Суздаль. Это моя земля. Легенды и мифы Владимиро-Суздальской земли

Текст
Aудио

0

0
Язык: Русский
Год издания: 2019
Добавлена:
Настройки чтения
Размер шрифта
Высота строк
Поля
На страницу:
3 из 4

В пятнадцать лет, несмотря на увещевания Саиды и протесты самой Армы, Савельев забрал дочь из творческой школы. Пора жить нормальной жизнью. После натужного лета с репетиторами по запущенной – чёртова студия керамики! – учебной программе Арма поступила в лицей при лучшем экономическом вузе. Два года в лицее повышали шансы девочки на поступление на «нормальный» факультет.


В декабре из лицея позвонили. Арму нашли в подсобке с признаками отравления. В рюкзаке девочки не было ни одного учебника: только телефон и два кома гончарной глины.


[3]

Дом в Суздале Савельев снял сразу, как только вопрос с поступлением в реставрационное училище был решён. Поживёт до начала учебного года, потом приедет Саида. Сам будет приезжать по мере возможности. Во Владимире живет младшая сестра Натальи – в случае чего присмотрит за племянницей.

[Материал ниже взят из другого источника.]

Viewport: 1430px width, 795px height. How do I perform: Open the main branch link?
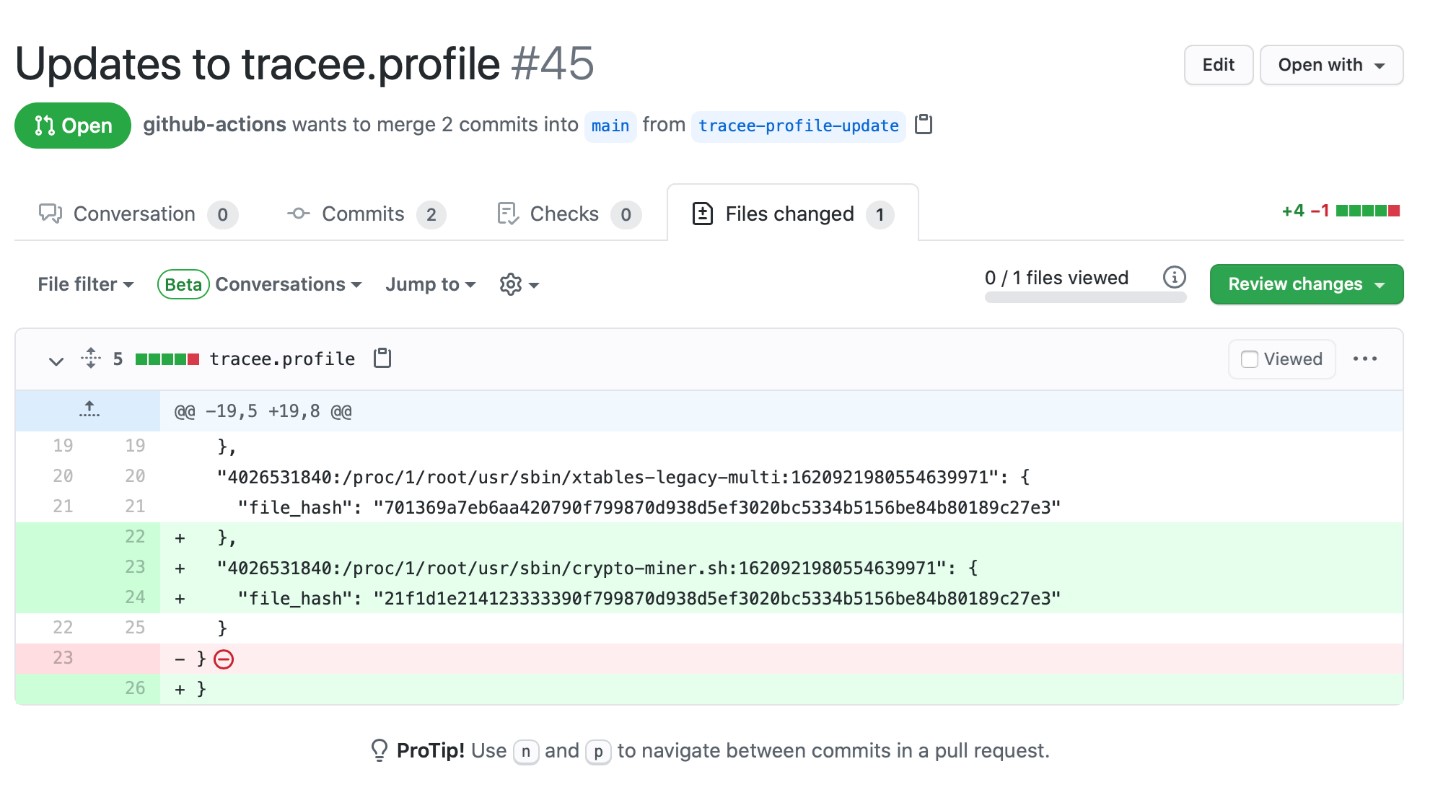pyautogui.click(x=610, y=126)
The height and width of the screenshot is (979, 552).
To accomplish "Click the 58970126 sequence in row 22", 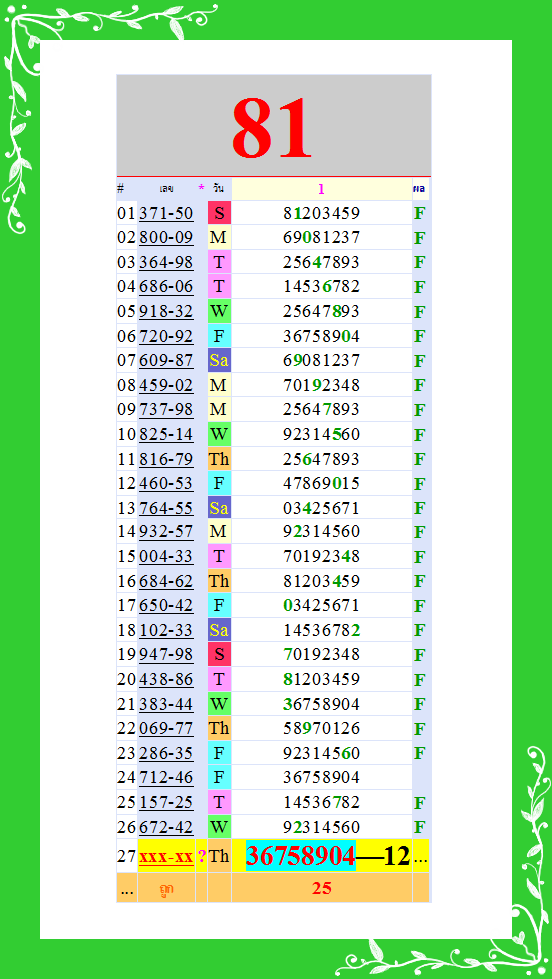I will pos(322,729).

Не такого пути хотел Савельев для Армы. От специальности «Реставрация, консервация произведений декоративно-прикладного искусства из керамики» несло пылью музейных архивов, дешевым порошковым кофе и нищетой. Реставрация и консервация. Да ещё и средне-профессиональное. Знающие коллеги успокаивали тем, что выпускники суздальского художественно-реставрационного училища горячо востребованы в центральных музеях обеих столиц; что работа в Эрмитаже, Пушкинском, или у Грабаря Арме почти обеспечена.


Остаток учебного года Арма провела дома и в школьной гончарной мастерской. Коллекцию клоунов и балерин пополнили субтильные ломаные фигурки, балансирующие на канатах, подоконниках, оградах мостов. Балансирующие и готовые сделать шаг вперед.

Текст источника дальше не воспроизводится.